We introduce a information-theoretic framework to characterize the organization and variability of climate systems. We demonstrate our methodology by analyzing the tropical and South Atlantic SST and precipitation decadal variability across four climate models (EC-Earth, GISS, iCESM, and CESM-Toronto) simulating the PI, mid-Holocene experiments and observational data from the satellite era (HadISST and GPCP). Representing SST and precipitation as trajectories in a unified physically motivated low-dimensional phase space, we describe the tropical and South Atlantic climate system in a course-grained space of 27 possible states. In this discrete space, we compute Shannon’s entropy, accesing how organized the coupled ocean–atmosphere system is under PI and different MH boundary conditions.

Across four models, the results show that mid-Holocene forcings can significantly alter the degree of organization of Atlantic decadal variability, with model-dependent entropy changes, and different SST and precipitation responses. Comparisons with observational datasets indicate that PC-based phase spaces provide a more consistent and robust basis for evaluating low-frequency Atlantic variability than traditional SST indices, highlighting entropy as a powerful metric to diagnose how external forcings reshape the structure, persistence, and transitions of dominant climate modes.

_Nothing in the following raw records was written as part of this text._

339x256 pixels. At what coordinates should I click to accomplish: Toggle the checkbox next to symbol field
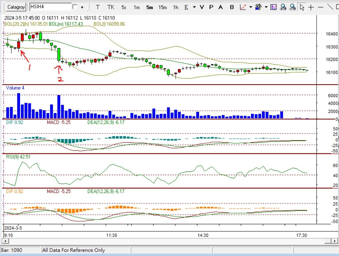click(x=75, y=7)

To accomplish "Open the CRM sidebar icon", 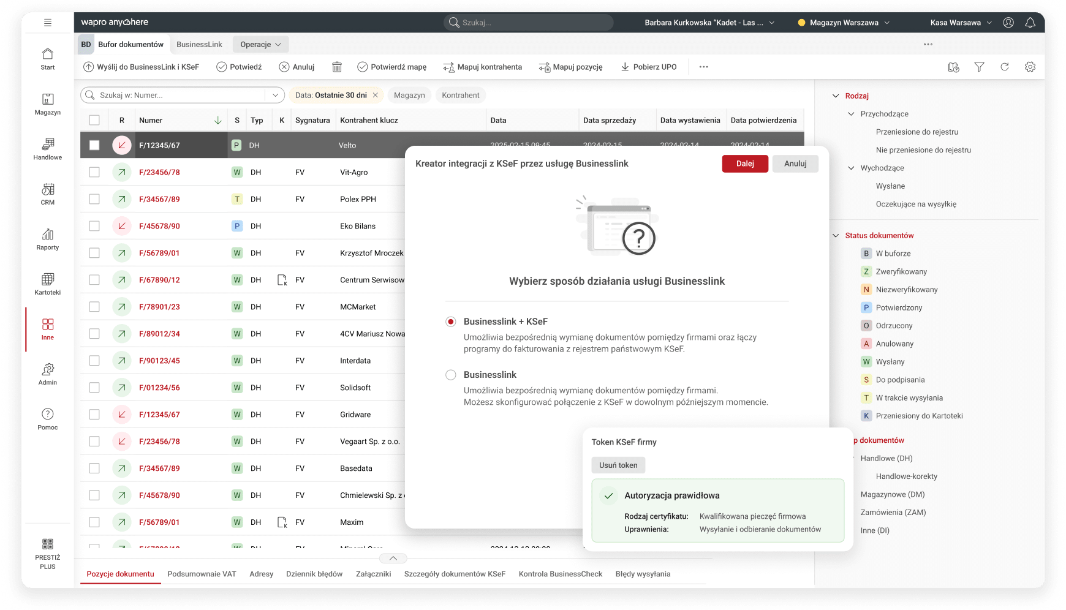I will click(x=48, y=194).
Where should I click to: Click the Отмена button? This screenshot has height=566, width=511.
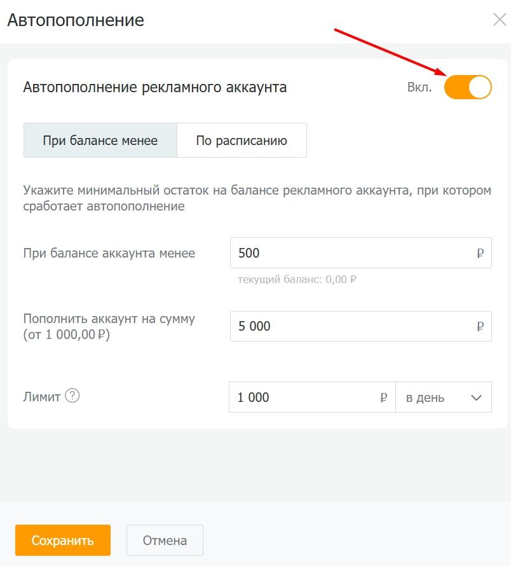(x=165, y=541)
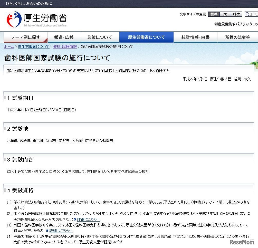This screenshot has width=258, height=248.
Task: Go to ホーム via breadcrumb
Action: pos(9,47)
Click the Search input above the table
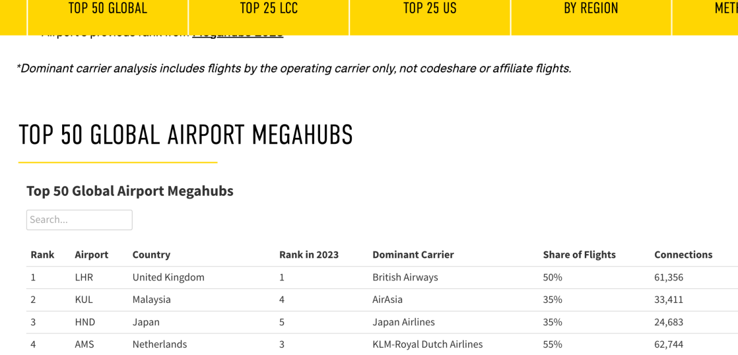The image size is (738, 355). [x=79, y=220]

EC-Earth shows the strongest reduction in SST entropy under Green Sahara conditions, indicating a more organized and persistent Atlantic Ocean system that is partially reversed when dust reduction is included, while its precipitation variability remains largely unchanged. GISS displays a spread in entropy responses, with the MH_GSall2 simulation exhibiting significant reductions in both SST and precipitation entropy, highlighting the sensitivity of Atlantic variability to ocean–atmosphere coupling in this simulation. In contrast, iCESM exhibits comparatively muted SST entropy changes across scenarios but a clearer precipitation response under Green Sahara forcing, whereas CCSM-Toronto shows a tendency toward reduced precipitation variability across all mid-Holocene experiments, with weaker and more selective SST changes. Taken together, these results indicate that while the direction and magnitude of entropy changes depend on model physics and boundary-condition implementation, all models encode distinct and interpretable reorganizations of Atlantic decadal variability under altered Holocene climates.

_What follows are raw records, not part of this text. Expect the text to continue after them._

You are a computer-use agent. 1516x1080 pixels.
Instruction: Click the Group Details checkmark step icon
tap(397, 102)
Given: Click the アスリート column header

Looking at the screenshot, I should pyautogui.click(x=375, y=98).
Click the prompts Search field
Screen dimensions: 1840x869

Because this study is based on single realizations, differences in entropy between experiments may reflect a combination of sensitivity to initial conditions and differences in boundary conditions or parameterized processes. Applying this methodology to ensemble simulations or emulators that systematically perturb initial conditions and external forcings (e.g., dust or vegetation) represents a natural extension of this work and would enable a more rigorous assessment of how Shannon entropy responds to different climate variables and scenarios.

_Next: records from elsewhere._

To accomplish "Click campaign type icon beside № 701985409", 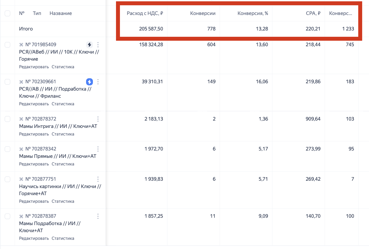I will (x=21, y=45).
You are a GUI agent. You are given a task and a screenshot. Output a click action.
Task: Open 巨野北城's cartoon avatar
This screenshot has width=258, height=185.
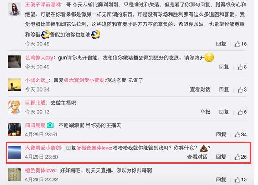[14, 107]
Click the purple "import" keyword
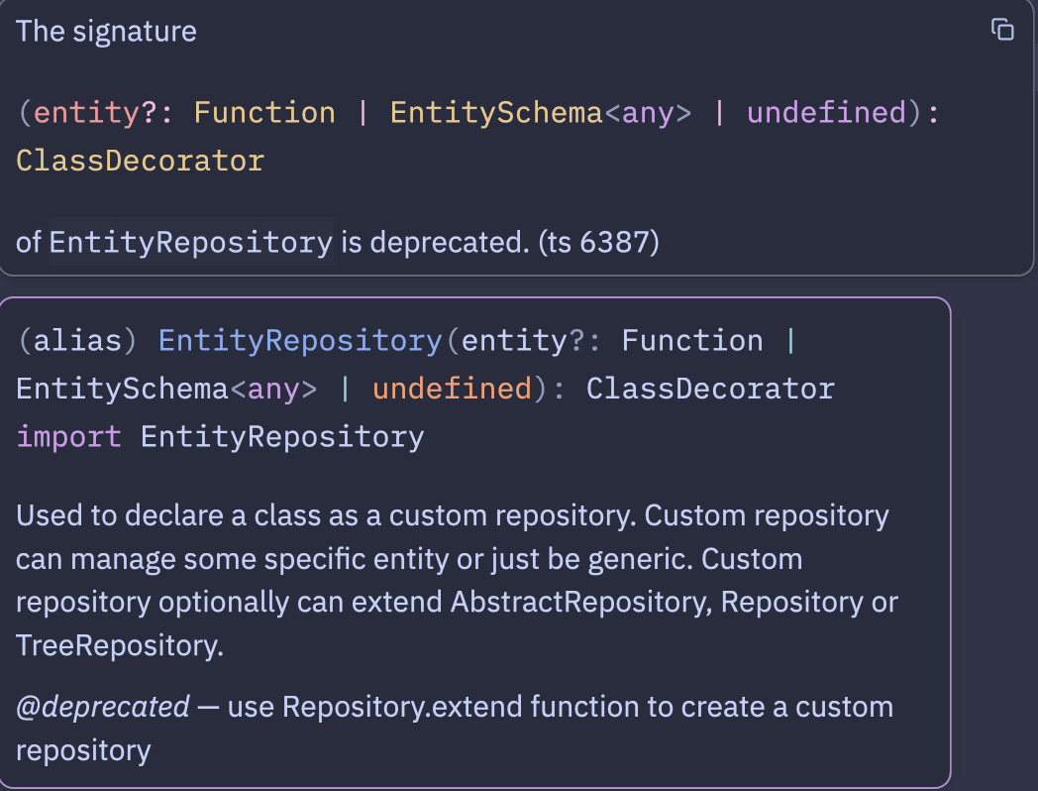1038x791 pixels. 68,437
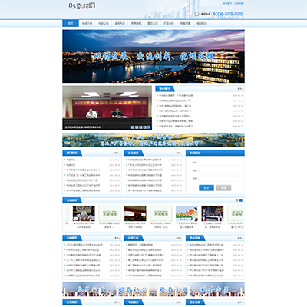This screenshot has height=307, width=307.
Task: Open the harbor night skyline hero banner
Action: pyautogui.click(x=154, y=56)
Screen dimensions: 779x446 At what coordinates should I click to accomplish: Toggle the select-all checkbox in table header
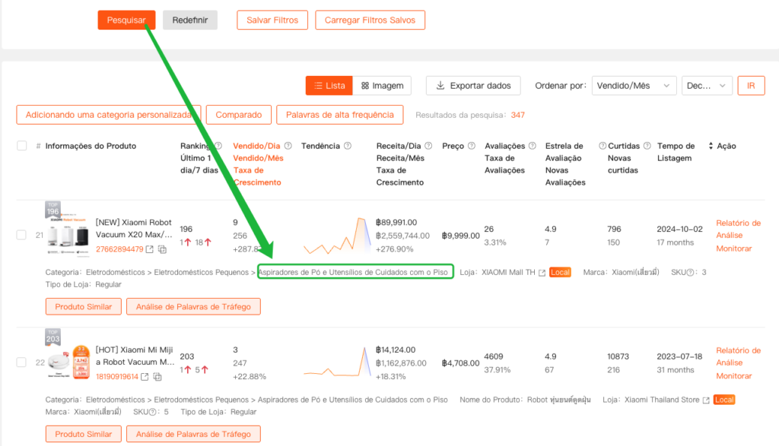pyautogui.click(x=22, y=146)
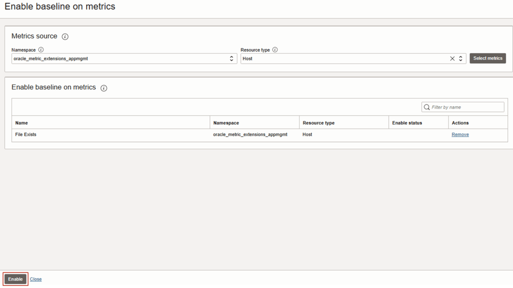Click the info icon next to Namespace label
The height and width of the screenshot is (288, 513).
(41, 50)
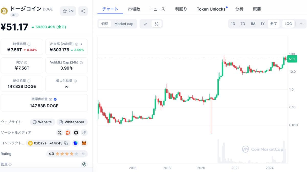The width and height of the screenshot is (307, 172).
Task: Copy the contract address 0xba2a...744c43
Action: click(x=66, y=143)
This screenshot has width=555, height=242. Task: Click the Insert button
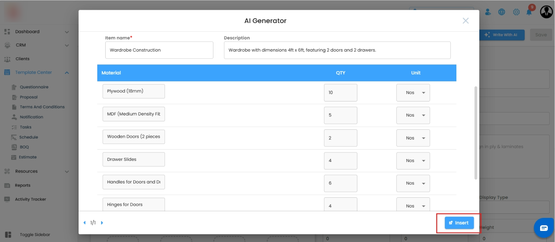(459, 223)
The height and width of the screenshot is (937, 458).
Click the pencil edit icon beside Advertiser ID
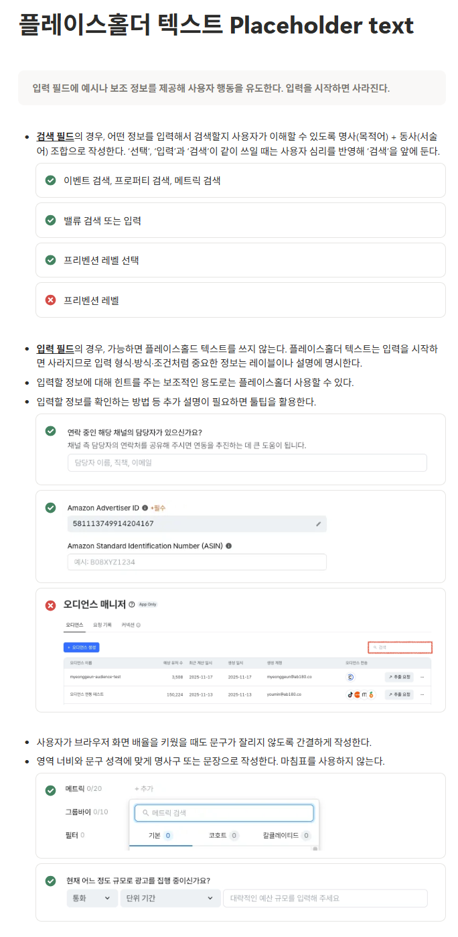[319, 524]
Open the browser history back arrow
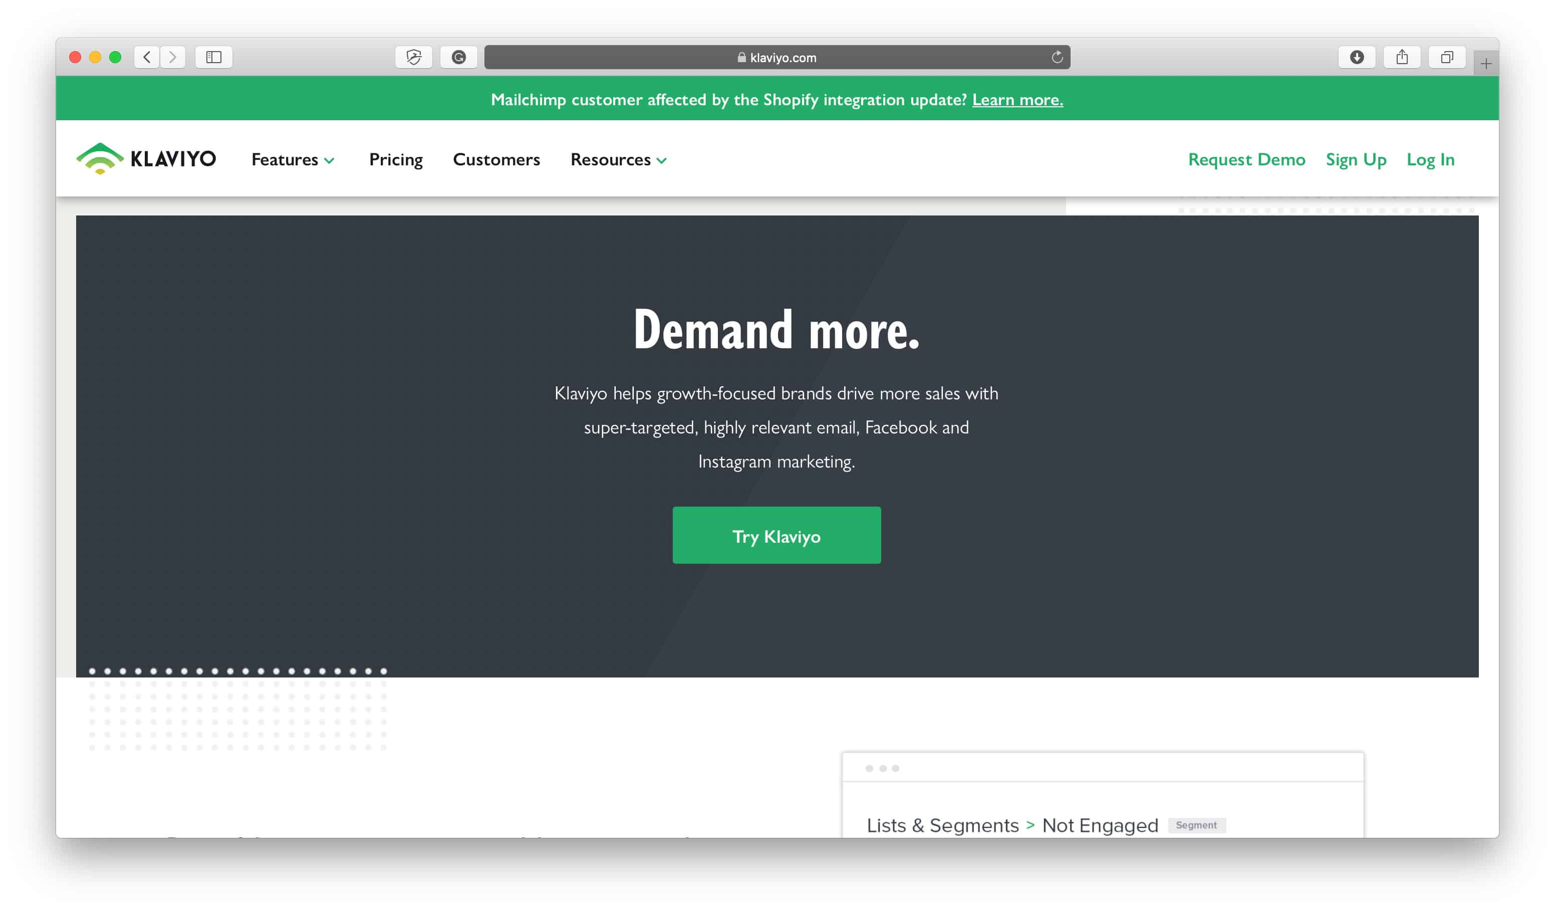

This methodology characterizes system dynamics and variability in terms of state occupancy and transitions rather than absolute anomaly magnitudes. By discretizing the climate system in a unified low-dimensional phase space and computing Shannon’s Entropy, the underlying climate variability can be directly compared between different models, experiments, and observations. The approach captures how frequently the system revisits certain states, how persistent those states are, and how rich the transition structure is, all of which are fundamental aspects of variability that are not accessible through variance-based metrics alone. Moreover, because entropy is computed in a common phase space using the maximum entropy threshold, it provides a unified and scale-independent measure of organization that remains robust even when models differ in mean state, variance, or bias, thereby complementing traditional and well-established statistical diagnostics. This makes the framework especially powerful for inter-model comparisons and for evaluating low-frequency climate variability across non-homogeneous datasets.